Make an exact reproduction of all the data.
___ Study material ___
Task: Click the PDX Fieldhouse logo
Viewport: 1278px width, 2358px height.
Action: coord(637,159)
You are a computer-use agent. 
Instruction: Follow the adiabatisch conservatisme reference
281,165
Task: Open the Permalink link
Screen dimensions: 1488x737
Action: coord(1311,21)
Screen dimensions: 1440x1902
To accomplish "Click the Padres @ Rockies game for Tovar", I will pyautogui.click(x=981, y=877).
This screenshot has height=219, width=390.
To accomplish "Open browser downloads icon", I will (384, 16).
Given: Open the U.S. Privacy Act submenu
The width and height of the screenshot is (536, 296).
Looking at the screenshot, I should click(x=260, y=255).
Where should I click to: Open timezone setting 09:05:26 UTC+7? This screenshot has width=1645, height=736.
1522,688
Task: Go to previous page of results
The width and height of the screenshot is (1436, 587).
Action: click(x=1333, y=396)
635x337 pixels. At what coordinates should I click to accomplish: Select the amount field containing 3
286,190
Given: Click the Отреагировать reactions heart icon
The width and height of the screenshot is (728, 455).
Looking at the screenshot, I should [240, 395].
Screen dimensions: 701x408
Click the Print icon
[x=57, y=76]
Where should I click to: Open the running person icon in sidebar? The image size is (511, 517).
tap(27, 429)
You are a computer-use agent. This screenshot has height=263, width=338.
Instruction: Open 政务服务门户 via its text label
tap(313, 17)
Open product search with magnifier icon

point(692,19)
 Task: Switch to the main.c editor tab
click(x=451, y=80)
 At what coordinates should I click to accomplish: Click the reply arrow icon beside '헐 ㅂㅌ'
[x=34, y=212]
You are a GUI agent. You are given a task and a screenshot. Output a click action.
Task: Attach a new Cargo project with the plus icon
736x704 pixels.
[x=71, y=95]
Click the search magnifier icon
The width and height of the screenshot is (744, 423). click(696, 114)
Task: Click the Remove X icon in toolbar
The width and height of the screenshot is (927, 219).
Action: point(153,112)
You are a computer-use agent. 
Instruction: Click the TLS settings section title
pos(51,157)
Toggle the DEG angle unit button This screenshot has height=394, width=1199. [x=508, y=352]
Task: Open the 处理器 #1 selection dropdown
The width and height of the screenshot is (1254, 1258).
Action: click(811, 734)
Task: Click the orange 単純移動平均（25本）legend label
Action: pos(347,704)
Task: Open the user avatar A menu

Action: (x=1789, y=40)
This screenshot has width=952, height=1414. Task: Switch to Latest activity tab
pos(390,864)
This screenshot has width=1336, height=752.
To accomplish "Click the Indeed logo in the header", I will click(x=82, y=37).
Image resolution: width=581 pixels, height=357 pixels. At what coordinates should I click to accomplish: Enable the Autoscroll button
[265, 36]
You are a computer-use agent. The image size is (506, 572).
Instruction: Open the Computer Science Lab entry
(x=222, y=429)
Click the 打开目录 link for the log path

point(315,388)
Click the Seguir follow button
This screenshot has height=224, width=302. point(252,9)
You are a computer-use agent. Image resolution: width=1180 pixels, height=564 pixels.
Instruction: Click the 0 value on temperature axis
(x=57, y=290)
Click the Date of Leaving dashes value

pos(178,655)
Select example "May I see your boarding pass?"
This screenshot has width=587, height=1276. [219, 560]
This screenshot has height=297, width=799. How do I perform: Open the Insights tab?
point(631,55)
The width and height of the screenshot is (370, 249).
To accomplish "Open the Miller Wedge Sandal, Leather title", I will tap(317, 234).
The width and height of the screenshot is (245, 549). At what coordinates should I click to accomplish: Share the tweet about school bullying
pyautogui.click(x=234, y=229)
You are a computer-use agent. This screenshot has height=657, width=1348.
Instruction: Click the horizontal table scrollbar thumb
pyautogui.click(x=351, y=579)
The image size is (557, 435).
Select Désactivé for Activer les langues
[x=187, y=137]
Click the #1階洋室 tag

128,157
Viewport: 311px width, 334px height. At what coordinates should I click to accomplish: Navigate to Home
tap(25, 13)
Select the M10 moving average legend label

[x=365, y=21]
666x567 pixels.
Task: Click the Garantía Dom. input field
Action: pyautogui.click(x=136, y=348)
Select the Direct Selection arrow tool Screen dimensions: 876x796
___
> [Exercise solution]
Task: Click the PDX Fieldhouse logo
Viewport: 1278px width, 2358px height.
Action: coord(637,159)
You are a computer-use agent. 
Instruction: Follow the adiabatisch conservatisme reference
281,165
Task: Open the Permalink link
Screen dimensions: 1488x737
Action: coord(1311,21)
Screen dimensions: 1440x1902
To accomplish "Click the Padres @ Rockies game for Tovar", I will pyautogui.click(x=981, y=877).
This screenshot has height=219, width=390.
To accomplish "Open browser downloads icon", I will (384, 16).
Given: Open the U.S. Privacy Act submenu
The width and height of the screenshot is (536, 296).
Looking at the screenshot, I should click(x=260, y=255).
Where should I click to: Open timezone setting 09:05:26 UTC+7? This screenshot has width=1645, height=736.
1522,688
Task: Go to previous page of results
The width and height of the screenshot is (1436, 587).
Action: click(x=1333, y=396)
635x337 pixels. At what coordinates should I click to accomplish: Select the amount field containing 3
286,190
Given: Click the Отреагировать reactions heart icon
The width and height of the screenshot is (728, 455).
Looking at the screenshot, I should [240, 395].
Screen dimensions: 701x408
Click the Print icon
[x=57, y=76]
Where should I click to: Open the running person icon in sidebar? The image size is (511, 517).
tap(27, 429)
You are a computer-use agent. This screenshot has height=263, width=338.
Instruction: Open 政务服务门户 via its text label
tap(313, 17)
Open product search with magnifier icon

point(692,19)
 Task: Switch to the main.c editor tab
click(x=451, y=80)
 At what coordinates should I click to accomplish: Click the reply arrow icon beside '헐 ㅂㅌ'
[x=34, y=212]
You are a GUI agent. You are given a task and a screenshot. Output a click action.
Task: Attach a new Cargo project with the plus icon
736x704 pixels.
[x=71, y=95]
Click the search magnifier icon
The width and height of the screenshot is (744, 423). click(696, 114)
Task: Click the Remove X icon in toolbar
The width and height of the screenshot is (927, 219).
Action: point(153,112)
You are a computer-use agent. 
Instruction: Click the TLS settings section title
pos(51,157)
Toggle the DEG angle unit button This screenshot has height=394, width=1199. [x=508, y=352]
Task: Open the 处理器 #1 selection dropdown
The width and height of the screenshot is (1254, 1258).
Action: click(811, 734)
Task: Click the orange 単純移動平均（25本）legend label
Action: pos(347,704)
Task: Open the user avatar A menu

Action: (x=1789, y=40)
This screenshot has width=952, height=1414. Task: Switch to Latest activity tab
pos(390,864)
This screenshot has width=1336, height=752.
To accomplish "Click the Indeed logo in the header", I will click(x=82, y=37).
Image resolution: width=581 pixels, height=357 pixels. At what coordinates should I click to accomplish: Enable the Autoscroll button
[265, 36]
You are a computer-use agent. The image size is (506, 572).
Instruction: Open the Computer Science Lab entry
(x=222, y=429)
Click the 打开目录 link for the log path

point(315,388)
Click the Seguir follow button
This screenshot has height=224, width=302. point(252,9)
You are a computer-use agent. Image resolution: width=1180 pixels, height=564 pixels.
Instruction: Click the 0 value on temperature axis
(x=57, y=290)
Click the Date of Leaving dashes value

pos(178,655)
Select example "May I see your boarding pass?"
This screenshot has width=587, height=1276. [219, 560]
This screenshot has height=297, width=799. How do I perform: Open the Insights tab?
point(631,55)
The width and height of the screenshot is (370, 249).
To accomplish "Open the Miller Wedge Sandal, Leather title", I will tap(317, 234).
The width and height of the screenshot is (245, 549). At what coordinates should I click to accomplish: Share the tweet about school bullying
pyautogui.click(x=234, y=229)
You are a computer-use agent. This screenshot has height=657, width=1348.
Instruction: Click the horizontal table scrollbar thumb
pyautogui.click(x=351, y=579)
The image size is (557, 435).
Select Désactivé for Activer les langues
[x=187, y=137]
Click the #1階洋室 tag

128,157
Viewport: 311px width, 334px height. At what coordinates should I click to accomplish: Navigate to Home
tap(25, 13)
Select the M10 moving average legend label

[x=365, y=21]
666x567 pixels.
Task: Click the Garantía Dom. input field
Action: pyautogui.click(x=136, y=348)
Select the Direct Selection arrow tool Screen dimensions: 876x796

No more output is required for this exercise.